Lieutenant Donahue said the fee could be waived for those
demonstrating financial need.
After complaints that earlier tests — which, like
the SAT, emphasized cognitive skills — favored white
men, officials in both counties said they had drawn new exams
by interviewing top-performing officers of diverse backgrounds
and devising questions in hopes of finding similar candidates.

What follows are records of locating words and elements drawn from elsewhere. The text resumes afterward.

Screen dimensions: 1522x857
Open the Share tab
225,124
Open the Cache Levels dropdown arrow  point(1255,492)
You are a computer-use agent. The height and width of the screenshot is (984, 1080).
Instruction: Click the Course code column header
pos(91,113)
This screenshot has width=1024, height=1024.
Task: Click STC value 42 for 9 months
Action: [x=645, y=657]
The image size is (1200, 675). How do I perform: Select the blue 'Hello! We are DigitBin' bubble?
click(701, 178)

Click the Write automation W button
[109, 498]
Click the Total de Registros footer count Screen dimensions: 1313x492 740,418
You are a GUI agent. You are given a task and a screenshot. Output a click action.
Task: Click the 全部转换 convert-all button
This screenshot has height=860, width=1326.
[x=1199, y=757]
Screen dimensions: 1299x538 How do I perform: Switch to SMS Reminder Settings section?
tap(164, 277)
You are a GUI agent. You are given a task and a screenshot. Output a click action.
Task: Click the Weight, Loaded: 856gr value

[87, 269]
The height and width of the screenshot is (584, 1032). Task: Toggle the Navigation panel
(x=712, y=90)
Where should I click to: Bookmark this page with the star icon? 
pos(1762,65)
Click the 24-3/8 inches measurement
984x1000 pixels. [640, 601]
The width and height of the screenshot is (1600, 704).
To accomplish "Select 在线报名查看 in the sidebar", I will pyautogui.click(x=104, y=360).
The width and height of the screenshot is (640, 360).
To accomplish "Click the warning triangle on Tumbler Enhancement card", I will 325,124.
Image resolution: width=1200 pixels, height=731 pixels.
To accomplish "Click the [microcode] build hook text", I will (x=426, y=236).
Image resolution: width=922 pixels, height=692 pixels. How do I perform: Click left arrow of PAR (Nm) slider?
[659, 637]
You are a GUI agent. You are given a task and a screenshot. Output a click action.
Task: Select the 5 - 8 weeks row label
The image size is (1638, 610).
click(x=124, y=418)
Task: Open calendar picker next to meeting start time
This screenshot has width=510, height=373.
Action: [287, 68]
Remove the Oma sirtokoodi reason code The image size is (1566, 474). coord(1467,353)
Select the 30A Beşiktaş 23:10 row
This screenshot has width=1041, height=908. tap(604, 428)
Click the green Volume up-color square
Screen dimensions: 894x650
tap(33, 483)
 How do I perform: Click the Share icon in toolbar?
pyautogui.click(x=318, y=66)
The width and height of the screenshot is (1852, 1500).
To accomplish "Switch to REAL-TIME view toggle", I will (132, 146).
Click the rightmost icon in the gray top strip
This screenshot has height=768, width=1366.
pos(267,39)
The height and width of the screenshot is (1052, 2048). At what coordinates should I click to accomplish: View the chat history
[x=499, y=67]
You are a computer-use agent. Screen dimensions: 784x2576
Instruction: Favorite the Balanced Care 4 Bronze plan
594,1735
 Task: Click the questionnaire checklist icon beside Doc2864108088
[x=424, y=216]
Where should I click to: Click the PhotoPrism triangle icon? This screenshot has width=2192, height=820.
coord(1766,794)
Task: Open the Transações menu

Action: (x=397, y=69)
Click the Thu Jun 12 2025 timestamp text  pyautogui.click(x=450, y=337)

Allen Hartvik, chief of examinations for Suffolk County’s
Civil Service Commission, said this year’s test was
prepared by a consulting firm and focuses on biographical
questions about the applicant. Nassau’s test has multiple
choice and true/false questions addressing “work, school
and general life experiences that are associated with successful
performance of law enforcement duties” and “personality
traits that are associated with successful performance of
law enforcement duties,” according to the description
the department posted online.
At the American Legion Hall here in Hempstead last week,
test-preppers included commuters from Connecticut and New
Jersey looking to change careers, who rattled off the qualities
that have made the Long Island jobs legendary in police circles:
top pay, low crime rates, streamlined work schedules that
are often three 12-hour days a week, and retirement after
20 years.
There was Frank Perotta, 19, of Woodmere, N.Y., who hoped
his law enforcement classes at Nassau Community College would
sharpen him for the test. There was Pat Martinez, 25, of
Franklin Square, also on Long Island, who wanted a police
job in either county but would not consider working for lower
pay in New York or other departments.
Suffolk’s deadline was April 11; Nassau is accepting
applicants until June 8. Each county hires from a list based
on the top finishers until the next test, usually four years
later.
A New York City police officer with five years on the job
said he was taking both the Nassau and Suffolk tests “purely
for the money.”
“An officer here tops out at $59,000,” said
the officer, who spoke on the condition of anonymity so his
New York police bosses would not find out. “Even though
I’m on the list to be promoted to sergeant where I
can max out at $76,000, I could be basically be guaranteed
to make $100,000 on Long Island within a few years.”